I find it strange that ppl get all outragey (civpop rather than our OP) about this sort of thing instead of doing a little simple research on basic economics fundamental requirement of running a huge charity with extensive financial commitments.
I think the problem is that they do their 'research' via Google and it just reinforces their prejudices that charities are somehow equal to mega corporations because their bank balance has more zeros in it than theirs.
 
Their input into the World Drowning Project seems reasonable to me. I'll wager that only a small precentage of the non-swimmers they help are going to try and swim the channel. British charities doing stuff abroad that countries can't or just won't do used to be something we were proud of wasn't it?
That's not what I said - it's all about how things are perceived and why the CEO earning 6 figures might become an issue.
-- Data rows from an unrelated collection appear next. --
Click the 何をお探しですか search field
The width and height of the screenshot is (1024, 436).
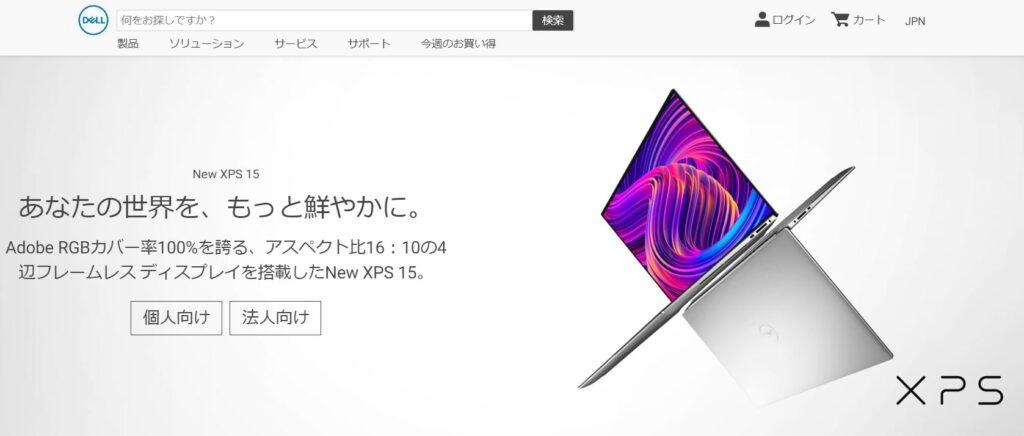324,20
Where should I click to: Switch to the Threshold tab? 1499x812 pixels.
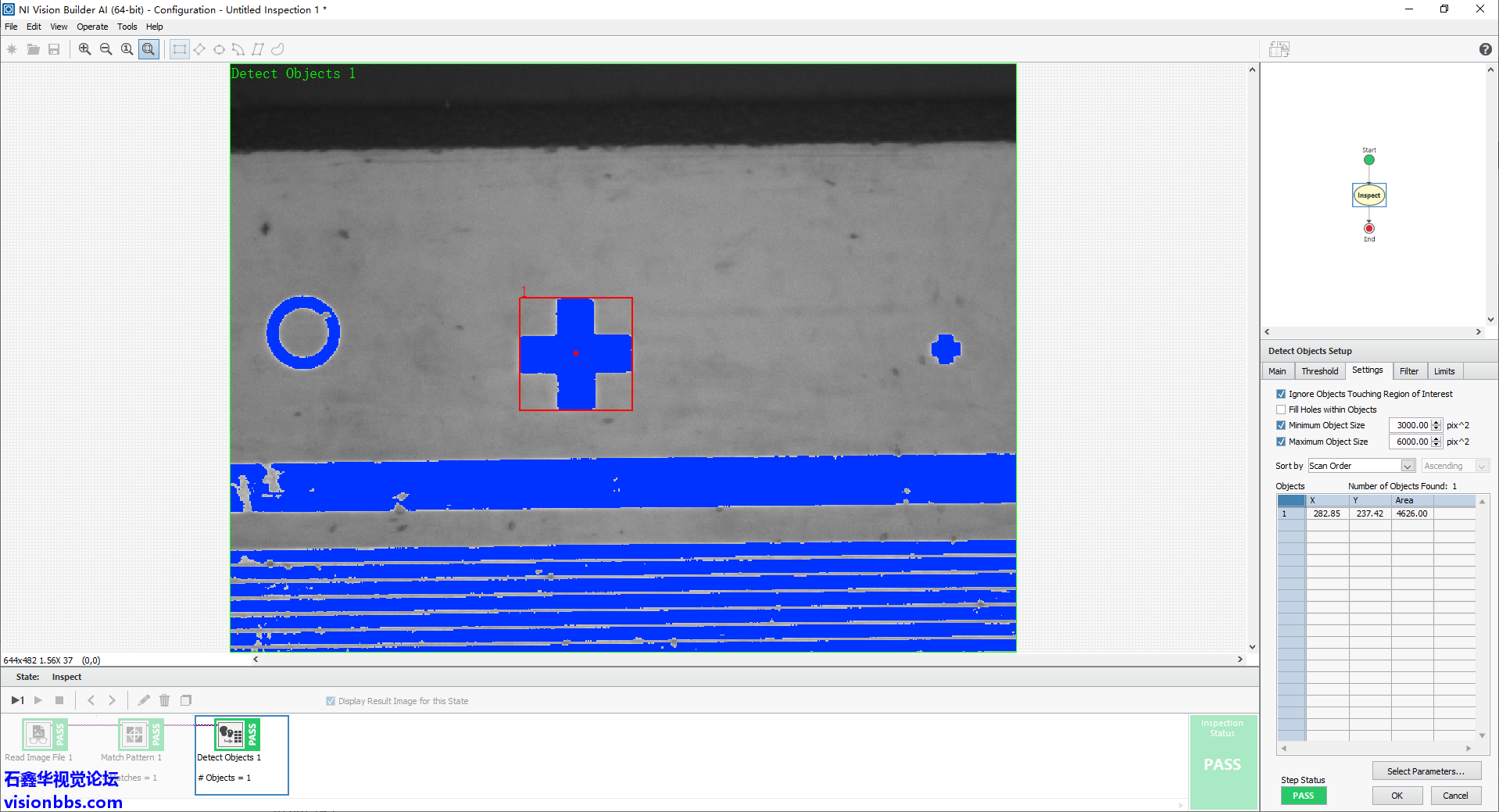point(1319,371)
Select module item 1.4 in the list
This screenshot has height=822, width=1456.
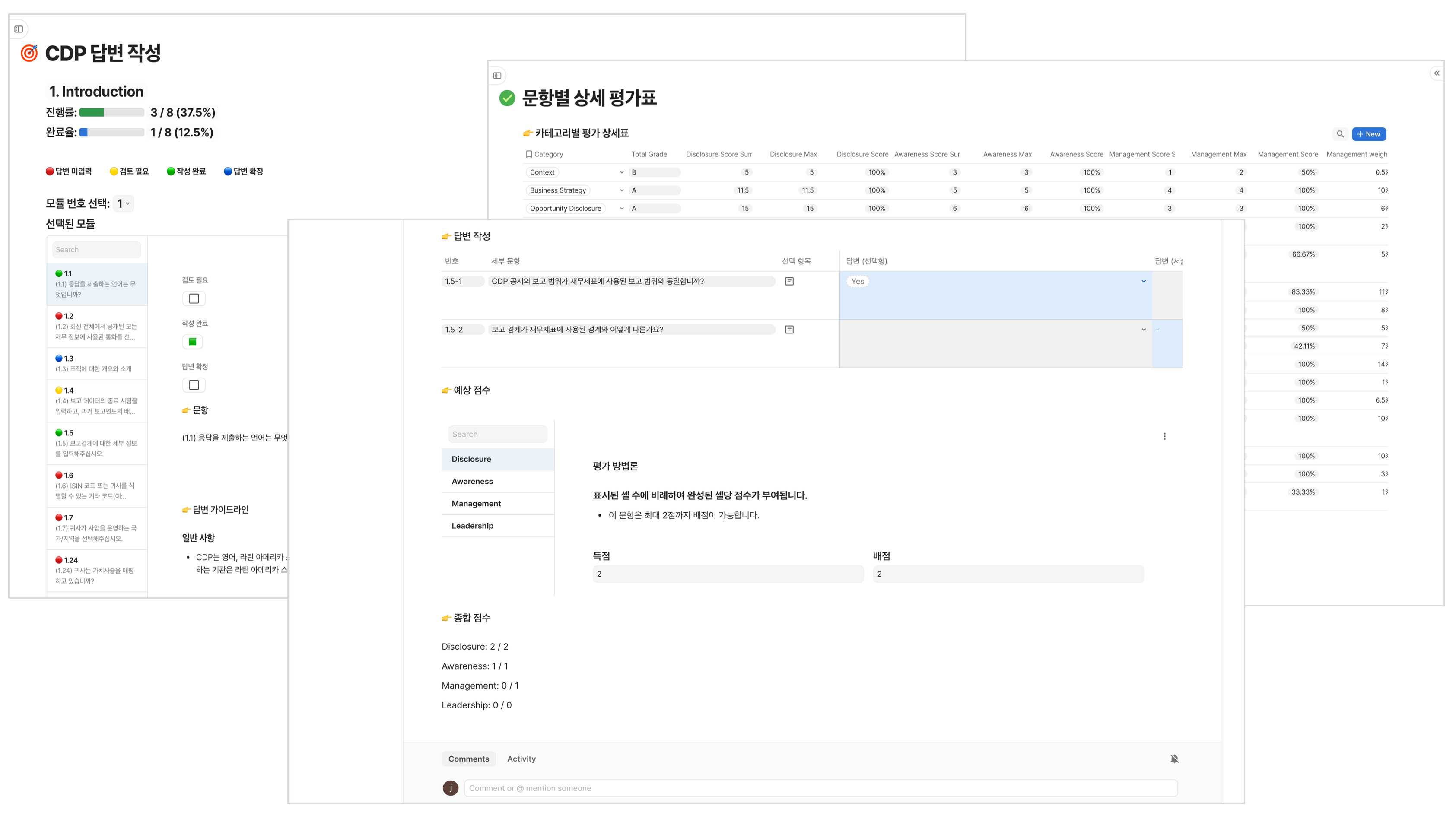point(97,400)
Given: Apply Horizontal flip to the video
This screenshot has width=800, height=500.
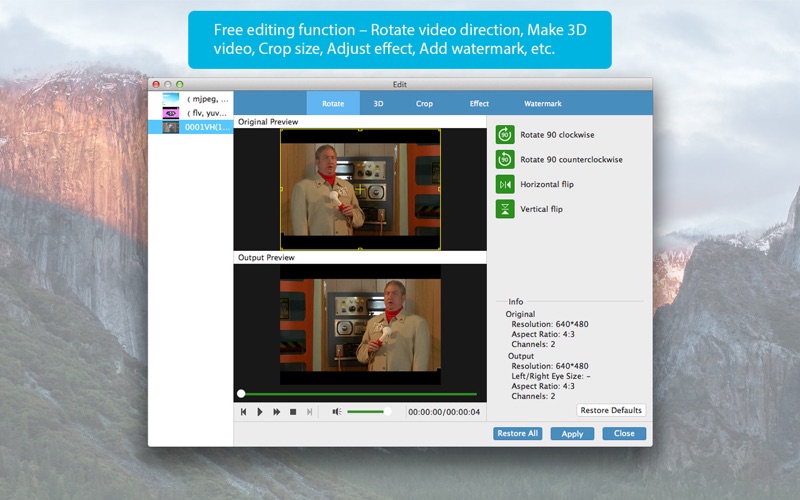Looking at the screenshot, I should (505, 184).
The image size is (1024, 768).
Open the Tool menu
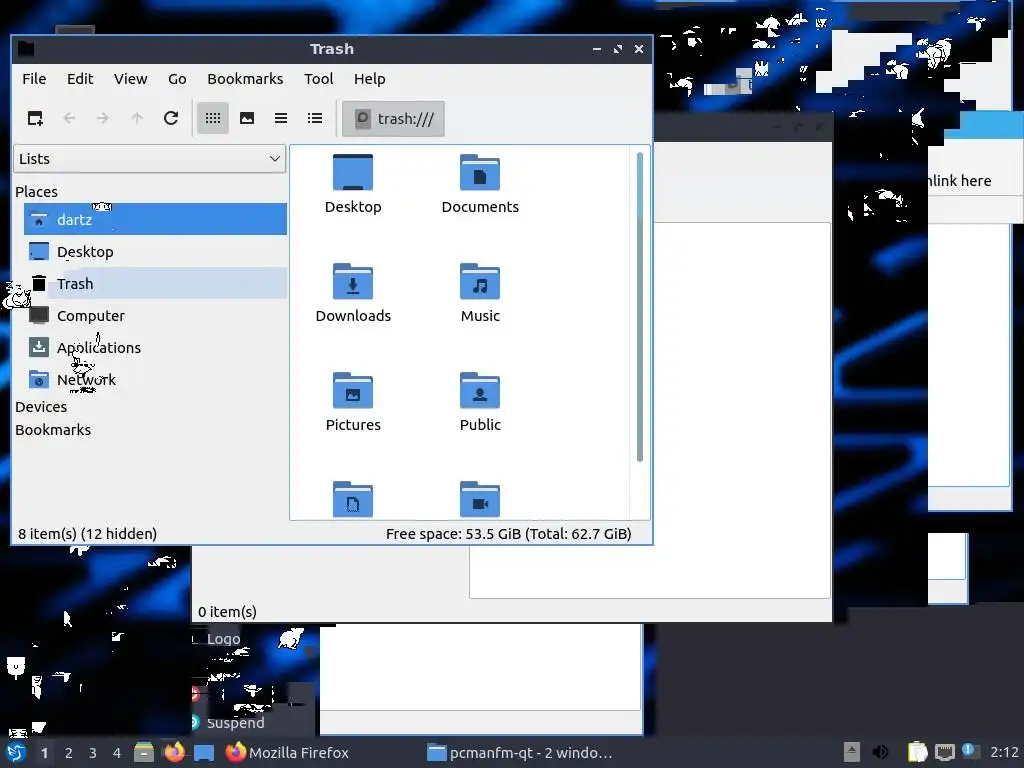pos(319,79)
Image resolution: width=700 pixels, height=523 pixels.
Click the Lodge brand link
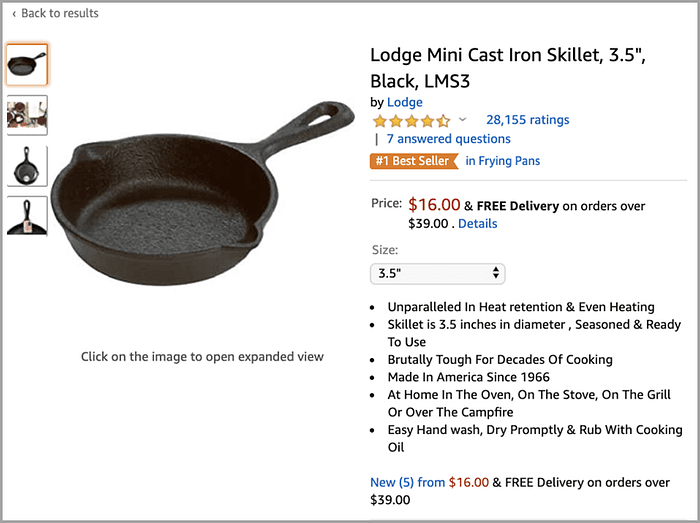(404, 102)
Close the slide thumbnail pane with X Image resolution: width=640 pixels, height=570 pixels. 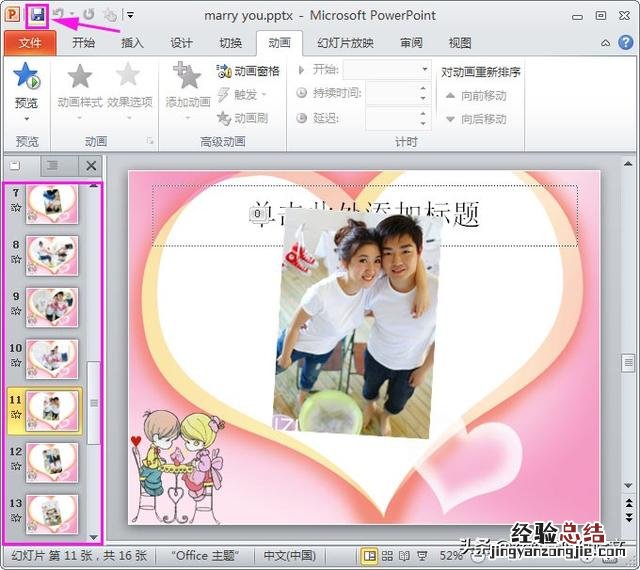point(91,166)
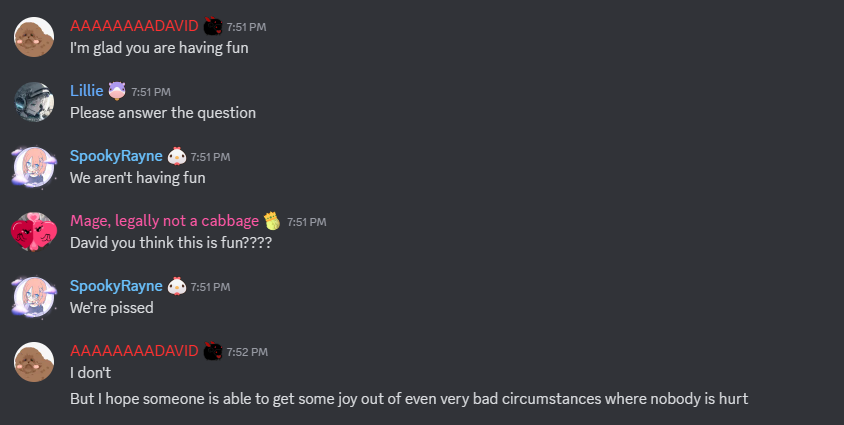
Task: Open AAAAAAAADAVID's avatar on the first message
Action: (x=34, y=37)
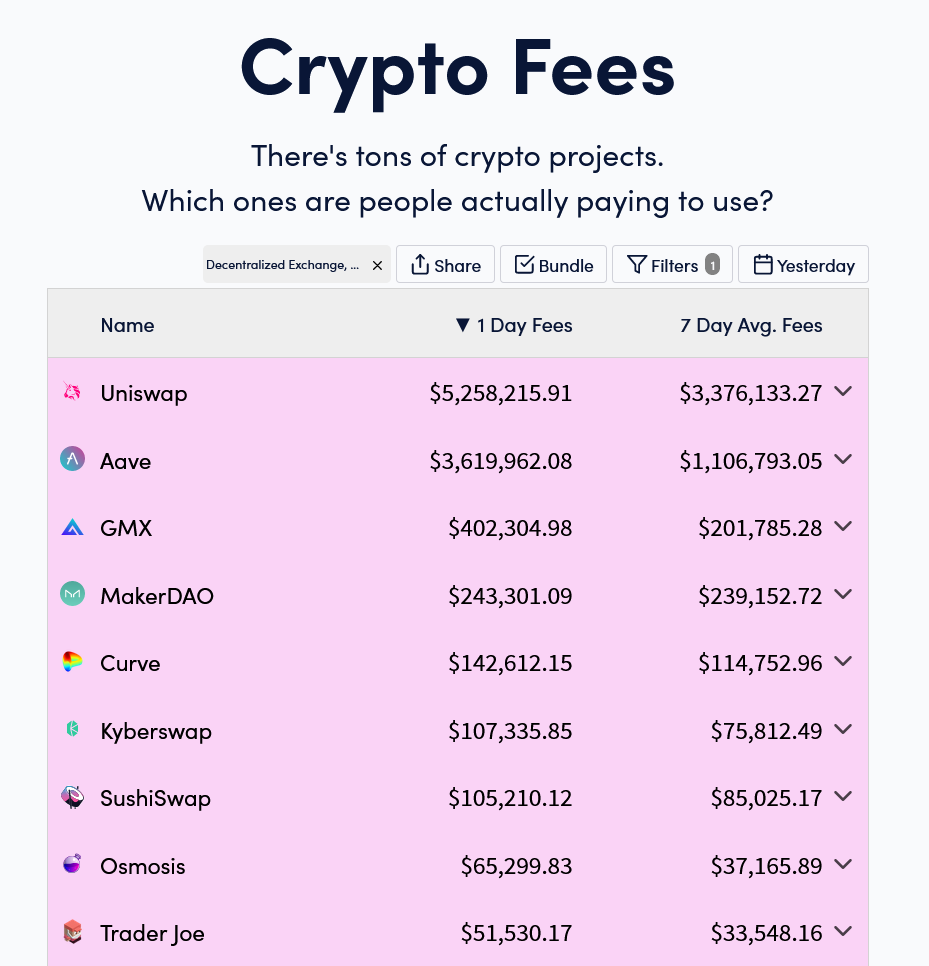
Task: Expand the MakerDAO row chevron
Action: [843, 594]
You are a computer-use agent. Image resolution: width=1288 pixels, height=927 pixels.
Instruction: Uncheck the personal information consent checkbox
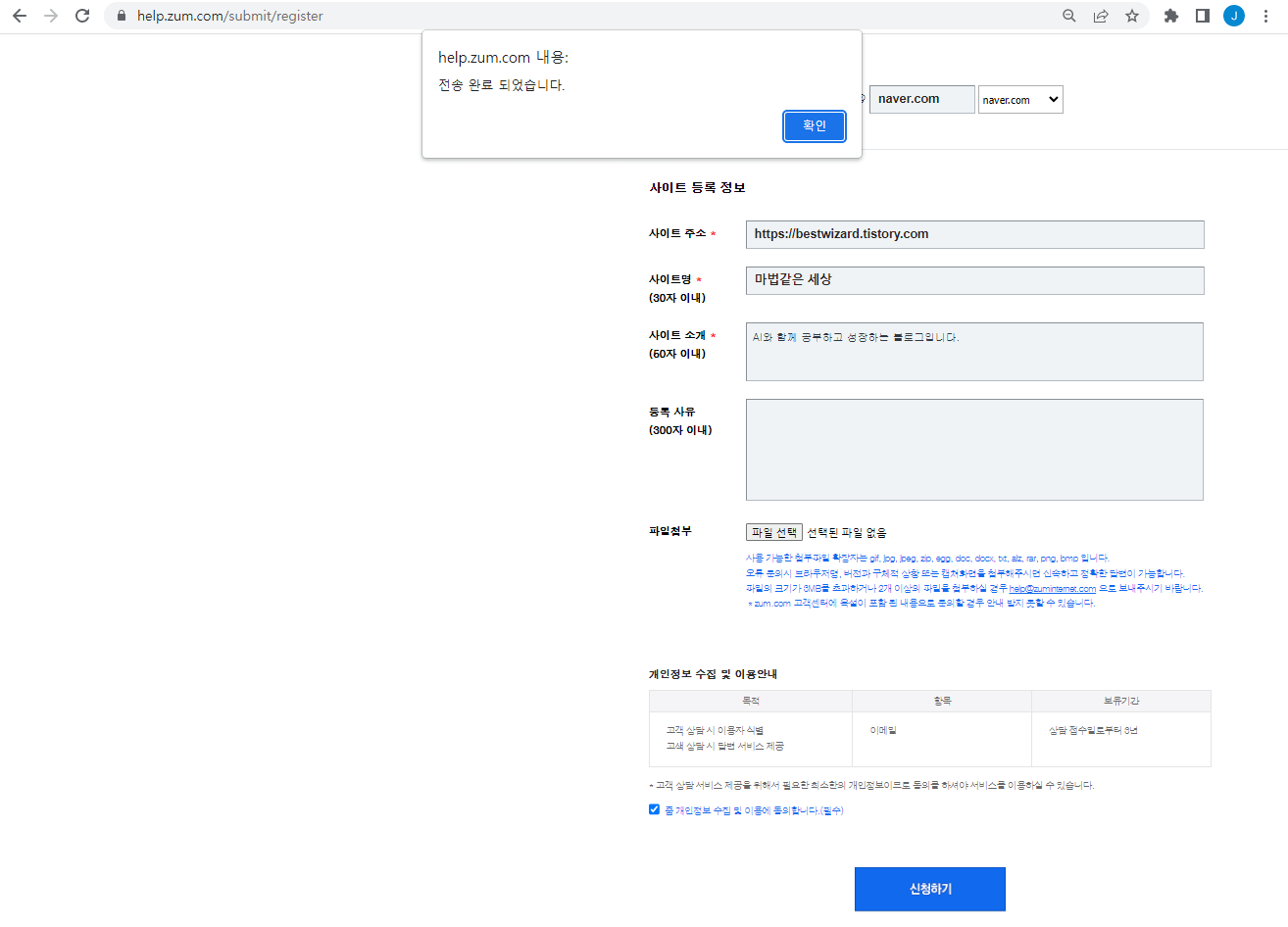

The last bit was a cheap joke.
 

Yokel

LE
This is the centenary of the Royal British Legion. I suspect that some of that cash reserve has come from interest paid on donations made decades ago - I imagine that they were some very large donations made in the early years.
 

philc

LE
It's when they start going outside of their obvious remit is when people get annoyed.

RNLI - people donate because they want to secure the waters around the UK and make sure those volunteering have the best possible kit to do that - not give swimming lessons to people in far flung countries (ironically, might save their lives when they get the dingy from Calais...)

This about the RNLI is a misconception, the RNLI are working with partners abroad at the behest of 1 donner who wanted to fund projects aboard, it is not funded by individual donations from the public.



Why are the RNLI funding burkinis?


The Panje Project teaches women swim survival skills in Zanzibar. The burkini, which is a full length swim suit is an innovative (and cheap) way of enabling girls in strict Muslim countries, to get into the water without compromising their cultural and religious beliefs. The RNLI have been involved in the Panje Project with the majority of the RNLI’s involvement funded by a donor who specifically wanted the money to go towards this project.
 
Direct donations
Bequeathed
Collection Buckets at Events
Collection Pots in shops and pubs etc... for loose change
Fundraising by individuals
Fundraising by the Team
Event Production by the Team
Companies will choose us as their 'Charity of the Year' and do stuff for us
Professional Services gifted - although we try and stay away from this, we have budget for equipment etc... to be purchased and maintained to the highest level.
Probably more that's off the top of my head.

Sadly, it's often the worst outcomes that produce the most income because we become very visible.

That said, rescuing one dog is worth ten humans when you post it up on Facebook.

Some donations come with specific parameters - rather than be put in the general pot, the patron would like it to go towards a certain bit of tech or equipment
The team I used to be on ran a big walking event each year. Three different routes, three distances, all marshalled by the team. That was our big earner each year, then topped up with all of the above.

I do remember that the Charity Commissioners keep a close eye on what money is being held or spent.
 
The team I used to be on ran a big walking event each year. Three different routes, three distances, all marshalled by the team. That was our big earner each year, then topped up with all of the above.

I do remember that the Charity Commissioners keep a close eye on what money is being held or spent.
Exactly - we do/did a couple of those each year. All gone out of the window now. Hopefully be back on in 2022.